We were visiting friends that live in Cairo, and they had sent a driver to pick us up. As the driver pulled up to the curb, a hawker appeared out of thin air, grabbed both Lynette’s and Steve’s suitcases in a flash, and had them tucked inside the van with his hand out to demand baksheesh before any of us could blink. I mean, the driver had barely stepped foot outside the van before the “helper” had accomplished all this.
But with my backpack securely on my shoulders and fastened and clipped in all manner of places around my middle, this guy wasn’t going to get my backpack into the van unless he picked me up with it. And considering I probably outweighed this man by a good 20-30 pounds, he surely knew he wasn’t going to be able to pull a fast one on me (and my luggage).
After a few days in Cairo catching up with our friends, the three of us took a flight to Aswan in the southern part of the country.
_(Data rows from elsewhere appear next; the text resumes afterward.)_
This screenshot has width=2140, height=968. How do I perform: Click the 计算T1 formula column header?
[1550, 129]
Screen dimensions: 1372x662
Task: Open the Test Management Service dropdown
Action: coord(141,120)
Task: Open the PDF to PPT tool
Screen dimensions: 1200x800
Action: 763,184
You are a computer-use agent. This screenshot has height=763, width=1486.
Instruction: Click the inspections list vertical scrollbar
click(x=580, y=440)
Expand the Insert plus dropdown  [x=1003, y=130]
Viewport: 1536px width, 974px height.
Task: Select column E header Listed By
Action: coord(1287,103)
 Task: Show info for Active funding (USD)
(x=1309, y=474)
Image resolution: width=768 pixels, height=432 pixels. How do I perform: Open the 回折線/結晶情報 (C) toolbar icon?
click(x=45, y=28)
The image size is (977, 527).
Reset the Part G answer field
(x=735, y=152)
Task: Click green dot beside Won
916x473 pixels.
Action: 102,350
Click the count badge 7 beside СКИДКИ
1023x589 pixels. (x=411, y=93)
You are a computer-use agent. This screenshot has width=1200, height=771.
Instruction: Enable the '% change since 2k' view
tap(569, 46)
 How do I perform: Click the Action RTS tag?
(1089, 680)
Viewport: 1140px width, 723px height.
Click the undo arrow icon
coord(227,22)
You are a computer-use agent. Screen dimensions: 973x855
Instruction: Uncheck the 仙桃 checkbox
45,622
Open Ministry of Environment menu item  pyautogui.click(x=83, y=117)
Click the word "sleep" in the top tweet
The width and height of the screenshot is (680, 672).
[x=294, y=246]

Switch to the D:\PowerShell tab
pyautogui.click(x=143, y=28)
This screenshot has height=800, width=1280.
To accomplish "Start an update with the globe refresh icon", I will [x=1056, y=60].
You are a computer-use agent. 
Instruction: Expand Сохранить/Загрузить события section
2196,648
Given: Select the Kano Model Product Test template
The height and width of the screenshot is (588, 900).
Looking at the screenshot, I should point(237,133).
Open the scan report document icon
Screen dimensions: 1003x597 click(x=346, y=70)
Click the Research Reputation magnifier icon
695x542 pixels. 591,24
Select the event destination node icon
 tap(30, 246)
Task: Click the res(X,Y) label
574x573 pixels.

We checked in at the domestic terminal in Cairo, again, all of us going carry-on only. But as we started walking away from the ticketing desk, the airline agent suddenly called us back. He had decided that Steve and Lynette had to check their suitcases. Despite protests and serious flaws in his logic as to why they had to all of a sudden be checked, Lynette and Steve had no choice but to check their bags.
The agent never even so much as glanced at the pack on my back.
|Dude, where's my suitcase?|
Thankfully, the suitcases were on the luggage belt when we arrived in Aswan. But so were Lynette’s toiletries... and car keys... and other random items that had fallen out because someone had opened her suitcase and didn’t properly close it. Nothing was missing - much to her relief, of course - but that was simply yet another reason that I was glad to have a backpack instead of a roller bag.
And outside the Aswan airport, yet another hawker hustled over to place the suitcases in the trunk of our taxi. And once again, my backpack stayed securely strapped to my body.
So you’re going to Egypt? Go backpack.